Apparently none of this was really torture. Now, the 1987 Convention Against Torture bars the U.S. government from "any act by which severe pain or suffering, whether physical or mental, is intentionally inflicted on a person for such purposes as obtaining from him or a third person information or a confession" But thanks to Bush's top law enforcement officer, we now understand that pain is actually not "severe" unless it is "of an intensity akin to that which accompanies serious physical injury such as death or organ failure."

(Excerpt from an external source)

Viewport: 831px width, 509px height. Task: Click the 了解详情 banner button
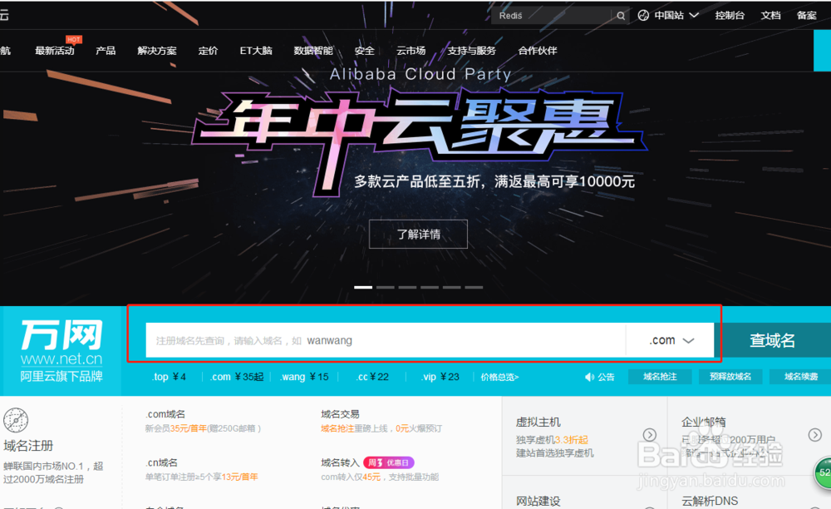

Sure, Gonzales had to publicly repudiate this language at his confirmation hearing, but no one at all believed it. Michael Chertoff will take over "Homeland Security" even though he abetted the torture of a U.S. citizen, John Walker Lindh. Jay Bybee, the Torture Memo author, has been nominated to the liberal Ninth Circuit Court of Appeals (new motto: "Give me organ failure, or give me death!") And most recently, John Negroponte, who will be remembered by any attentive citizen older than 40 as the Mafia don of the 1980s atrocities in Central America, will now serve his country as the first Director of National Intelligence.

Welcome to the Torture State.

Of course, the U.S. government has supported, financed and directed torture for a long time. It has propped up torture states in Iran, Iraq, Israel and Indonesia, and that's just the I's. But it used to have to keep it at arm's length, to keep the U.S. public in the dark. What's new is that it has become normalized.

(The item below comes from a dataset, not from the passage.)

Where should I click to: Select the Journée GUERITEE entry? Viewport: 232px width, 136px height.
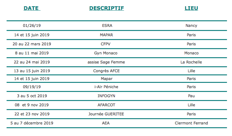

And there's no retreat here to the comfy feeling that all will be fine again when we get the Dems back in power. John Kerry and his party are guilty too. As Naomi Klein said, Kerry gave Bush the gift of impunity. If it had mattered to the Democrats, they could have run a campaign that impeded the apparatus of torture and the growing violence and lawlessness of the American state. But that was not as important as their desire to "win," so they kept silent about the atrocities, and vowed an expansion of the war. As H.L. Mencken once observed, "the saddest life is that of a political aspirant under democracy. His failure is ignominious and his success is disgraceful."

Meanwhile, we live under one-party domination with an enfeebled "opposition" party trying to appeal to the snake-handling and clinic-burning crowd before the next election. And the U.S. military is in Iraq, not to spread the virtues of punch-card voting or high-fructose corn syrup, but to dominate the planet's central energy supplies. This it will do by any means necessary, employing torture, leveling more Fallujahs, or whichever atrocities people will accept back in the "homeland."

In the coming years, world resources such as oil, natural gas and fresh water will decline amidst over-consumption and environmental despoliation. As competition for these resources intensifies, the technological means of surveillance, control and physical domination will increase in sophistication, and will be employed by those sectors of society able to use them. These changes we accept by degrees. And we have just passed through one of them. We can only hope that there will be a corresponding evolution along a moral dimension in the complex world we are bequeathing to our children.